------ Article ------
The registered port numbers can be seen in /etc/services
; for example, the port number for
a web server is 80.
Having bound an address to the socket, the server then listens for incoming connection requests
specifying the bound address.
The originator of the request, the client, creates a socket and makes a connection request on it,
specifying the target address of the server.
For an INET socket the address of the server is its IP address and its port number.
These incoming requests must find their way up through the various protocol layers and then
wait on the server's listening socket.
Once the server has received the incoming request it either accepts or rejects it.
If the incoming request is to be accepted, the server must create a new socket to accept it
on.
Once a socket has been used for listening for incoming connection requests it cannot be used
to support a connection.
With the connection established both ends are free to send and receive data.
Finally, when the connection is no longer needed it can be shutdown.
Care is taken to ensure that data packets in transit are correctly dealt with.
The exact meaning of operations on a BSD socket depends on its underlying address family. Setting up TCP/IP connections is very different from setting up an amateur radio X.25 connection. Like the virtual filesystem, Linux abstracts the socket interface with the BSD socket layer being concerned with the BSD socket interface to the application programs which is in turn supported by independent address family specific software. At kernel initialization time, the address families built into the kernel register themselves with the BSD socket interface. Later on, as applications create and use BSD sockets, an association is made between the BSD socket and its supporting address family. This association is made via cross-linking data structures and tables of address family specific support routines. For example there is an address family specific socket creation routine which the BSD socket interface uses when an application creates a new socket.
When the kernel is configured, a number of address families and protocols are built into the protocols
vector.
------
* What the task asks *
Continue the passage on Linux BSD sockets from its last sentence, about the protocols vector.
------ Raw data ------
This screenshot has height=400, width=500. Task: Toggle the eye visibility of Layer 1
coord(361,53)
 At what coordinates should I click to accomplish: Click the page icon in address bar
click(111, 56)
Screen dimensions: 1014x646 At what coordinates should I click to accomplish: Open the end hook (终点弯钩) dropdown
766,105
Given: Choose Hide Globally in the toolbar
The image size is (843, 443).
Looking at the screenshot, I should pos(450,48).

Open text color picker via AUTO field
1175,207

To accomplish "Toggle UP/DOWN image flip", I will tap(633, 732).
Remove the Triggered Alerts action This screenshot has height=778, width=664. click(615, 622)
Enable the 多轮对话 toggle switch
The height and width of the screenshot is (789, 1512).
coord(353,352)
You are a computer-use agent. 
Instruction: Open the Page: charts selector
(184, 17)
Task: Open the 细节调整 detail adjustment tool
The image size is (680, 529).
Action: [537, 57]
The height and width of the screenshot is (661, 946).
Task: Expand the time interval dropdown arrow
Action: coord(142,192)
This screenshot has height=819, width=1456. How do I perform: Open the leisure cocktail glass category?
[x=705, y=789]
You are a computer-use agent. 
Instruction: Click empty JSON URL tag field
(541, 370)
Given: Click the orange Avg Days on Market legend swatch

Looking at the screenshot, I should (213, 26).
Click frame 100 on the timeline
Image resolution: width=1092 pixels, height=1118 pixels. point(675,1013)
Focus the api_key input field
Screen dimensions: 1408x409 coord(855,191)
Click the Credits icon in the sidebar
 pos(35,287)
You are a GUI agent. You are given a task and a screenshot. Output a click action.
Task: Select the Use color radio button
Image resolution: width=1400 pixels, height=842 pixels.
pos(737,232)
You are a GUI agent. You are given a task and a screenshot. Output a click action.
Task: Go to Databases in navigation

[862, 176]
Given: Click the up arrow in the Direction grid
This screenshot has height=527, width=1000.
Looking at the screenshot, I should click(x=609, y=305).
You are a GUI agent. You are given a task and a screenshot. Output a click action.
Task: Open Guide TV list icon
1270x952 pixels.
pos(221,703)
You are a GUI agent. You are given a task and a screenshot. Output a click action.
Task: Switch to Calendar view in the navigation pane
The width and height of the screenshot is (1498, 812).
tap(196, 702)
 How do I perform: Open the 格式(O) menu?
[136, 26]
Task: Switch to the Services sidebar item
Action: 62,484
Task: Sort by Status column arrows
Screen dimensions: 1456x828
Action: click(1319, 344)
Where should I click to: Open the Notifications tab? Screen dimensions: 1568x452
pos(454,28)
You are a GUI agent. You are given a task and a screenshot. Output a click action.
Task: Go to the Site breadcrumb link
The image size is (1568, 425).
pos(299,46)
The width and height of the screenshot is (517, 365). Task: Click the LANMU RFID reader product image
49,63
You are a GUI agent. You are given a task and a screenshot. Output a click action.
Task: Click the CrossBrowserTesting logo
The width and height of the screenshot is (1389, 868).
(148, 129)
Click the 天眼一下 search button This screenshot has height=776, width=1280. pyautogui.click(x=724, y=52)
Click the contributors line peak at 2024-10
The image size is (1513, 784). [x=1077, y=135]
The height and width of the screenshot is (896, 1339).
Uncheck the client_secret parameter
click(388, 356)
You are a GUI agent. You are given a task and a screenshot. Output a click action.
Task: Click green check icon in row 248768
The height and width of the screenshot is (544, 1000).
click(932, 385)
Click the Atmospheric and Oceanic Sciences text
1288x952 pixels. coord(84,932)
------
* Response *
Each is represented by its name, for example ``INET'' and the address of its initialization routine.
When the socket interface is initialized at boot time each protocol's initialization routine is called.
For the socket address families this results in them registering a set of protocol operations.
This is a set of routines, each of which performs a a particular operation specific to that address
family.
The registered protocol operations are kept in the pops
vector, a vector
of pointers to proto_ops
data structures.
The proto_ops
data structure consists of the address family type and a set of pointers to socket
operation routines specific to a particular address family.
The pops
vector is indexed by the address family identifier, for example the Internet address
family identifier (AF_INET is 2).
10.4 The INET Socket Layer
The INET socket layer supports the internet address family which contains the TCP/IP protocols.
As discussed above, these protocols are layered, one protocol using the services of another.
Linux's TCP/IP code and data structures reflect this layering.
Its interface with the BSD socket layer is through the set of Internet address family socket operations
which it registers with the BSD socket layer during network initialization.
These are kept in the pops
vector along with the other registered address
families.
The BSD socket layer calls the INET layer socket support routines from the registered INET proto_ops
data structure to perform work for it.
For example a BSD socket create request that gives the address family as INET will use the underlying
INET socket create function.
The BSD socket layer passes the socket
data structure representing the BSD socket to the INET layer
in each of these operations.
Rather than clutter the BSD socket
wiht TCP/IP specific information, the INET socket layer uses
its own data structure, the sock
which it links to the BSD socket
data structure.
This linkage can be seen in Figure 10.3.
It links the sock
data structure to the BSD socket
data structure using the data
pointer
in the BSD socket
.
This means that subsequent INET socket calls can easily retrieve the sock
data structure.
The sock
data structure's protocol operations pointer is also set up at creation time and it depends
on the protocol requested.
If TCP is requested, then the sock
data structure's protocol operations pointer will point to
the set of TCP protocol operations needed for a TCP connection.
10.4.1 Creating a BSD Socket
The system call to create a new socket passes identifiers for its address family, socket type and protocol.
Firstly the requested address family is used to search the pops
vector for a matching
address family.
It may be that a particular address family is implemented as a kernel module and, in this case,
the kerneld
daemon must load the module before we can continue.
A new socket
data structure is allocated to represent the BSD socket.
Actually the socket
data structure is physically part of the VFS inode
data structure
and allocating a socket really means allocating a VFS inode
.
This may seem strange unless you consider that sockets can be operated on in just the same way
that ordinairy files can.
As all files are represented by a VFS inode
data structure, then in order to support file
operations, BSD sockets must also be represented by a VFS inode
data structure.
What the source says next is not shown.